Realize that the forecast cone (“cone of uncertainty”) is the average forecast error over a given period – up to 5 days – and *does not indicate* the width of the storm and/or damage that could occur.

A summary ‘nuts and bolts’ with ‘Nicole’ in the ‘Buresh Blog’ *here* – ‘The November Nemesis that was Nicole’.

There are no areas of concern at the moment throughout the Atlantic basin…

Next week – a strong upper level trough will cross the US Lower 48. At or near the base of the trough, low pressure is likely to form. Long-range forecast models indicate that this low will lie anywhere from the central Gulf inland along the Gulf Coast/Southeastern United States. The depression will then move a little to the northeast and end over the western Atlantic. *At this time* it does not appear that the depression is tropical, but could have hybrid (subtropical) characteristics before the system – as long as the depression is over the gulf relative to land – lands somewhere mid to late next week although there is little agreement between the long-range global forecast models at this point. In any case, significant tropical development is unlikely, although the minimum should improve precipitation in parts of the southern and southeastern United States.

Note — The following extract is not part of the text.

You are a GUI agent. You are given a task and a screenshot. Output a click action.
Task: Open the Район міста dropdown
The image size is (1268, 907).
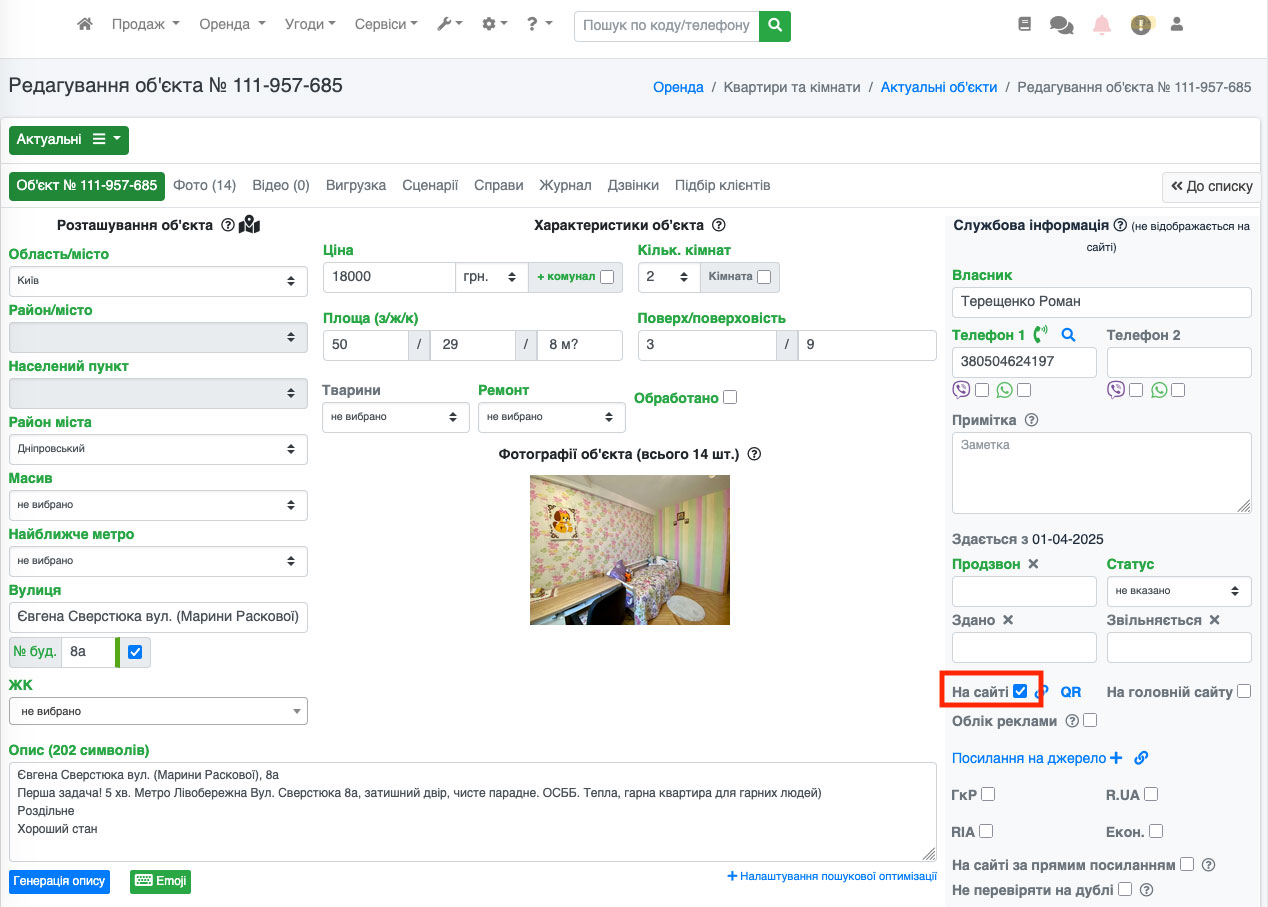click(158, 449)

There is also a large storm area over the tropical Southeast Atlantic that will move little over the next few days. Tropical development is unlikely as the shear is strong.

The water vapor loop shows pockets of dry air (dark blue) in parts of the Atlantic Basin, along with numerous “eddies” (low pressure) as well as “bands” of higher humidity near and ahead fronts – common once deep in autumn.

Origins of the November tropical cyclone:

Averages below based on climatology for the Atlantic Basin through November:

Wind shear:

The Saharan dust spreads every year towards the west from Africa by the prevailing winds (east to west over the Atlantic). Air dry – yellow/orange/red/pink. Widespread dust is indicative of dry air that can hamper the development of tropical cyclones. However, sometimes “waiting to be” waves will simply wait to get to the other side of – or away from – the plume, and then try to grow if other conditions are right. In my opinion, there is far too much talk about the presence of Saharan dust and its link to tropical cyclones. In any case, several large dust plumes spread west towards the Caribbean and the Gulf with the Saharan dust peak generally in June and July.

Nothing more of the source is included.